Google maps said it would take 7 hours, which we thought was pretty reasonable for a long driving day from Macedonia to Croatia. In one of those rare instances in which Google maps was wrong, the trip took us over 12 hours!
Mostly this is our own fault, as we relied on the GPS to get us across all of southeastern Europe and only found out, near where we stayed in Macedonia, that there is no map information for this part of the world. Instead, the screen displays a rough outline of the entire country, and a little arrow, pointed in the direction of travel, shows our location. Occasionally, we would make a wrong turn and get a voice correction, and occasionally we wouldn’t find out we were wrong until we saw more road signs and realized we might be going the wrong way. We actually tried, without success, to buy an actual map a few times – if we do this again, with better planning, a paper map would be a really good idea!
We had heard stories of corruption and crime in Albania, so our plan was to drive straight through and not get out of the car. About ten minutes into the country, when we started driving the wrong way on a way street through what seemed like a one street town, we stopped to get help. A hotel reception on Lake Ohrid gave us the only friendly assistance we experienced in Albania.

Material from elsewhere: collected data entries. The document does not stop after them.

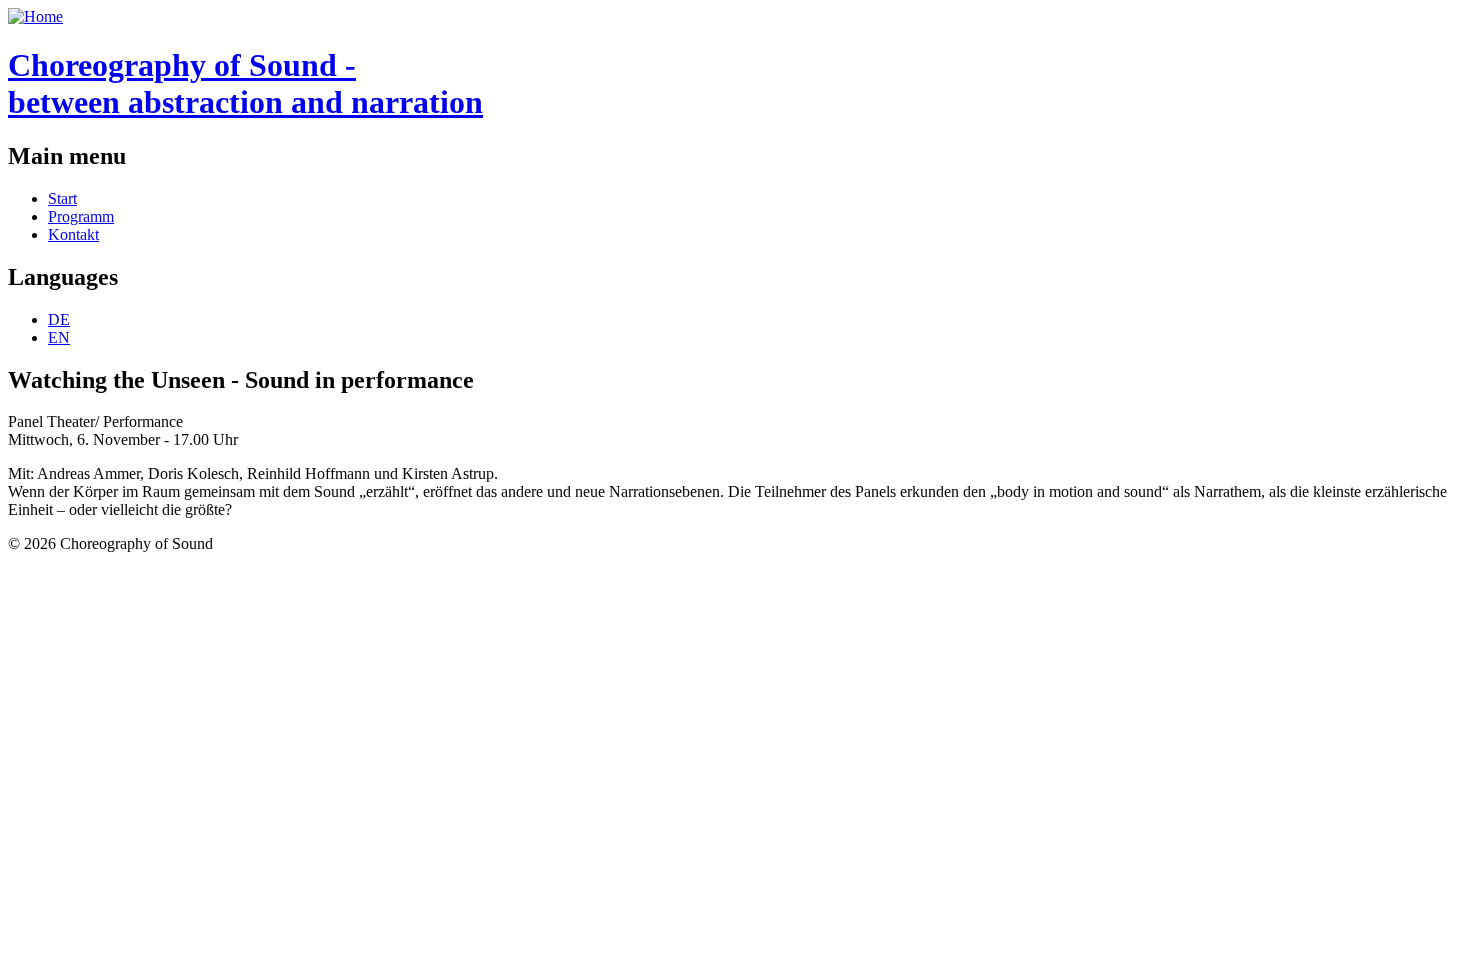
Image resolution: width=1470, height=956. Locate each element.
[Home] (35, 16)
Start (62, 198)
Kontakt (73, 234)
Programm (81, 216)
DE (59, 319)
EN (59, 337)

Otherwise, we encountered fisherman dangling fish for sale, farmers dangling cherries, tons of car washes with the water continuously arcing, beggars banging on our windows, and VIP motorcades pushing everyone out of their way while speeding on dangerous mountain roads. It was little harrowing and we were happy to finally get out of Albania.
At the border crossings into Montenegro and Croatia, the agents were a little confused that we had driven through Albania. In Montenegro we just had to explain ourselves. In Croatia, however, we had to empty our car and display all of our drugs (don’t worry, just OTC stuff for allergies and headaches). Then the customs agents inspected all of the VINs and seams on the car. We weren’t sure if the extra scrutiny was due to the car being registered in Turkey, our drive through Albania, or a random measure.

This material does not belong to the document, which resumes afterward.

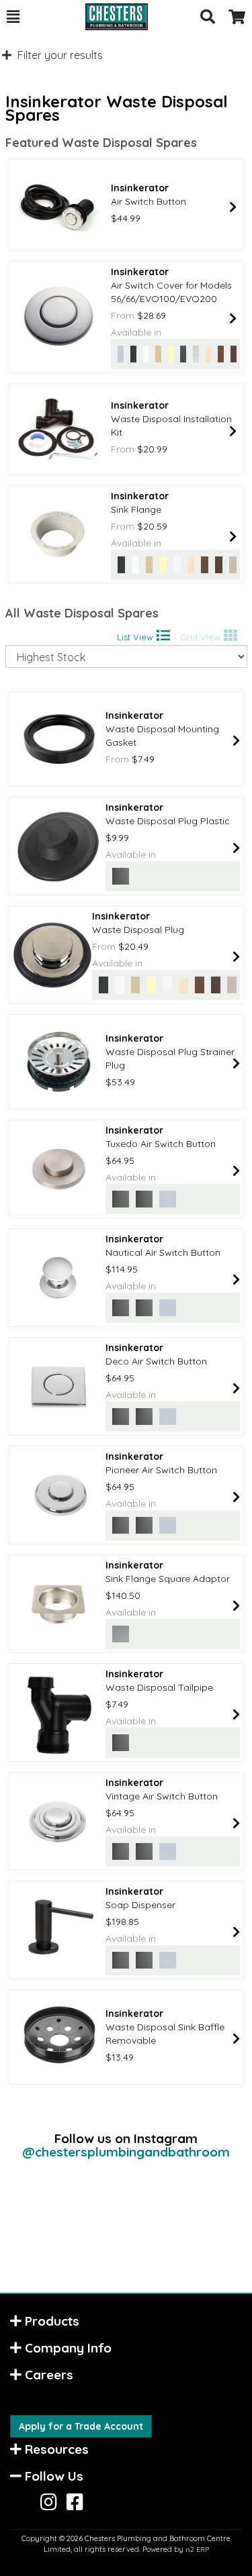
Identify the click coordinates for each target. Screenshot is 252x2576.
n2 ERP (197, 2549)
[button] (13, 16)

Even though the drive was difficult, and the Albanians we did encounter weren’t exactly friendly, stretches of Albania were absolutely breath-taking. From what we saw before it was too dark, the entire country of Montenegro is gorgeous, not to mention a little friendlier than Albania. We stopped in a cute little lake town (I think Lake Skadar) for dinner. Between Kim’s German and the waiter’s English, we were able to eat and share some stories with the staff. An old man, somehow connected to the restaurant, kept dropping off random gifts at our table: a bag of tea and herbs, postage stamps, and mulberries (we think that’s what they were).
I’m way behind on updates since I got overwhelmed trying to finish up the academic year and end-of-year activities in Ankara. In short, the first year of grad school is almost over (I have the last paper due and an email exam on Monday); my choir performed on another TV show (we’re like regulars now), my refugee center closed in order to focus aid at the border, Kim and I packed a lot of Turkish experiences into the few weeks before we left, and now we’re on the Balkan Loop of a summer full of road trips.
We’re in Croatia now – I’ll update more soon!